Modesty in America and the Great Bathroom War

Modesty is a necessary support of chastity, and chastity is essential to the moral and psychological integrity of the person. It is a fundamental moral and psychological fact.

If the Great American Bathroom War hasn’t taught us anything else, at least it’s reminded us—supposing we needed reminding—that the secular culture hasn’t got a clue about the meaning of modesty as applied to human sexuality, much less about why modesty in that sense is so tremendously important.

As most people use the word today, modesty signifies an aw-shucks mode of deflecting praise and admiration for one’s accomplishments. A pitcher who tosses a no-hitter or a soprano who gives an exquisite performance as Mozart’s Queen of the Night, and who then says, “Oh, that was nothing special” is said to be practicing modesty.
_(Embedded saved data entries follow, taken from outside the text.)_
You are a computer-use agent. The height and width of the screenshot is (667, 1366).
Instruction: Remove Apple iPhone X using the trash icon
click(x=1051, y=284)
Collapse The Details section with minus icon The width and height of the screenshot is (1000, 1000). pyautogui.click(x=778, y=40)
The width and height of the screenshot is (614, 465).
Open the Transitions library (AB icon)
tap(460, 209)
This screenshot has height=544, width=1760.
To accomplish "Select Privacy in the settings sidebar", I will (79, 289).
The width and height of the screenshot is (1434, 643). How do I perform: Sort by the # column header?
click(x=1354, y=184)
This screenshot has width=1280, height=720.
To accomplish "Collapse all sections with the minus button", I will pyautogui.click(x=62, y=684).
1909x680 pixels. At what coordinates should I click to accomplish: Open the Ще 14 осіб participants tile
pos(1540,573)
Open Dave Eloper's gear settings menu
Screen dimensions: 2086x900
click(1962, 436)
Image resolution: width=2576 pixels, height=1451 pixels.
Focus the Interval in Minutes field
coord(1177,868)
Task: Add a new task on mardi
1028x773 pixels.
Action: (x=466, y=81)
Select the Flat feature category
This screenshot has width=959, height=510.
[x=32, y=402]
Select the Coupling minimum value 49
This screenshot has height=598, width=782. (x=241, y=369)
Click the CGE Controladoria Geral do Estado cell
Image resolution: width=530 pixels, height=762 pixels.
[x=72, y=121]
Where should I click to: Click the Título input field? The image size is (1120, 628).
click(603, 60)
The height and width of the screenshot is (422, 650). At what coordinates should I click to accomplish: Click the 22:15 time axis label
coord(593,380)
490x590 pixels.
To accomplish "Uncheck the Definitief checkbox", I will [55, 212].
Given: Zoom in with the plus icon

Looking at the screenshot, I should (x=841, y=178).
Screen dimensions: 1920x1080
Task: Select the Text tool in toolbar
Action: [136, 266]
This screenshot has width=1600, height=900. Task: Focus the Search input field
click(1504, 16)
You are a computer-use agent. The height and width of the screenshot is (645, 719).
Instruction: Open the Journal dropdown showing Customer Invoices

But modesty referring to an indispensable virtue in matters of a sexual nature is likely to draw incredulous stares. Secular Americans either don’t understand what you’re talking about or, more likely perhaps, think you’re crazy when you speak of it. Either way, it’s a terrible loss.

Let’s start with a rough working definition. Sexual modesty refers to a healthy reticence and sense of privacy about matters of an intimate personal nature having to do with human generation and everything connected with it. It’s an awareness, expressed in speech and behavior, that what pertains to the begetting of new human persons is not to be exposed and exploited for pleasure, celebrity, amusement, or financial gain.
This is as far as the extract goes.